GAZA, June 27 (Reuters) Israeli forces today killed at least 12 Palestinians, mostly gunmen but also a 12-year-old boy and other civilians, in the deadliest raid in Gaza since Hamas seized the territory, medical workers said.

The operation in Gaza City and the southern town of Khan Younis appeared to signal Israel intended to keep strong military pressure on Hamas along with its efforts to isolate the Islamist militant group financially and politically.

The violence erupted as West Asia mediators prepared to appoint outgoing British Prime Minister Tony Blair as their new envoy in a bid to revive Israeli-Palestinian peacemaking despite Hamas's takeover in the Gaza Strip.

Hamas spokesman Fawzi Barhoum said the Israeli incursion was part of a ''conspiracy in which (Palestinian President Mahmoud) Abbas is a participant and which is aimed at pressuring Hamas and the people of Gaza''.

Four of the nine militants killed in the Israeli operation belonged to Hamas, which routed forces from Abbas's secular Fatah faction in the territory two weeks ago.

Local residents in two Gaza battle zones said gunmen fired rocket-propelled grenades and detonated explosive devices in confrontations with Israeli infantry and armour.

A 12-year-old lay in the street, his arms twisted at odd angles, near a house in a Gaza City neighbourhood where residents and medical workers said a shell fired by an Israeli tank had caused an explosion.

He was pronounced dead in a hospital along with two men, their bodies shredded by shrapnel. Residents said the men were civilians.

A military spokesman in Tel Aviv said a tank shell fired in Gaza City's Shejaia neighbourhood was aimed at a gunman, and he had no information about a house being hit.

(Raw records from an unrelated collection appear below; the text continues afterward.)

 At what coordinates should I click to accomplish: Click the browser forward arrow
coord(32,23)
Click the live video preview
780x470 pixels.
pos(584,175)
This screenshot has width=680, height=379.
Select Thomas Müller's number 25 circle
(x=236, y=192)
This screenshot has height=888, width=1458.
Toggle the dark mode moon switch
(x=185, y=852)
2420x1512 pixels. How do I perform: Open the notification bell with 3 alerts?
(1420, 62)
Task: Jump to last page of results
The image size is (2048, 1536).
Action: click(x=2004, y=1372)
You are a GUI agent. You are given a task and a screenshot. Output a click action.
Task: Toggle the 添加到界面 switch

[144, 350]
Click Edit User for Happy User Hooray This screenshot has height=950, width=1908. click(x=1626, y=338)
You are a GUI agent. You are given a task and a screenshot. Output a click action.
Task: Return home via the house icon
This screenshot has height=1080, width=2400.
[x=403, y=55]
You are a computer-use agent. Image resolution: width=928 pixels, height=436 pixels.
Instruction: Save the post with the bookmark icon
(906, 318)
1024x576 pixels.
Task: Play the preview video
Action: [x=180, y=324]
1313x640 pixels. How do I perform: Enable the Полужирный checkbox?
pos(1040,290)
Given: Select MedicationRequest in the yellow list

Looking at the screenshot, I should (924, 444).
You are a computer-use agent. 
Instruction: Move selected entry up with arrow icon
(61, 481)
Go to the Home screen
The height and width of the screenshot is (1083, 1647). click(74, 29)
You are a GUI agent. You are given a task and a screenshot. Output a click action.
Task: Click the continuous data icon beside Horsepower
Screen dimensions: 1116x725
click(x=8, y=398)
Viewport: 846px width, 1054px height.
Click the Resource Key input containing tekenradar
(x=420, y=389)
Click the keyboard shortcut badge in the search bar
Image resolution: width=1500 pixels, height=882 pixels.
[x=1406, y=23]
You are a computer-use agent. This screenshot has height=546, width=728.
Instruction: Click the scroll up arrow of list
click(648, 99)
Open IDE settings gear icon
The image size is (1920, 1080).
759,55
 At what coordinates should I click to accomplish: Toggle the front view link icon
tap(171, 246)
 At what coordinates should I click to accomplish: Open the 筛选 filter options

Residents said tanks in the area later withdrew towards the Israeli frontier.

Two Israeli soldiers were wounded by an anti-tank missile during operations that Israel's deputy defence minister, Ephraim Sneh, described as ''preventive measures'' to foil rocket attacks from Gaza.

Commenting on the raid, Abbas told reporters in the West Bank city of Ramallah: ''We strongly condemn these criminal acts, either in Gaza or the West Bank. We are against violence in all its forms and also we are against launching rockets (at Israel).'' ENVOY At a news conference with Abbas, Russian Foreign Minister Sergei Lavrov said the so-called Quartet of West Asia mediators -- the United States, the European Union, the United Nations and Russia -- had agreed on a mandate for a new envoy.

Asked at a news conference if Moscow would support Blair for the position, Lavrov said: ''I understand that the decision is about to be announced''. He did not elaborate.

Ghazi Hamad, an aide to Ismail Haniyeh, prime minister in the Hamas-led government dismissed by Abbas, said the movement did not expect Blair to be even-handed.

''Our experience with Tony Blair as Britain's prime minister has not been encouraging. He has always adopted the American and Israeli positions,'' Hamad said.

Hamas, which came to power in a 2006 election, has rejected Western demands to recognise Israel, renounce violence and accept existing interim Israeli-Palestinian peace deals.

Israel pulled troops and settlers out of Gaza in 2005 but has not stopped air strikes and other attacks against militant groups that frequently fire rockets into southern Israel.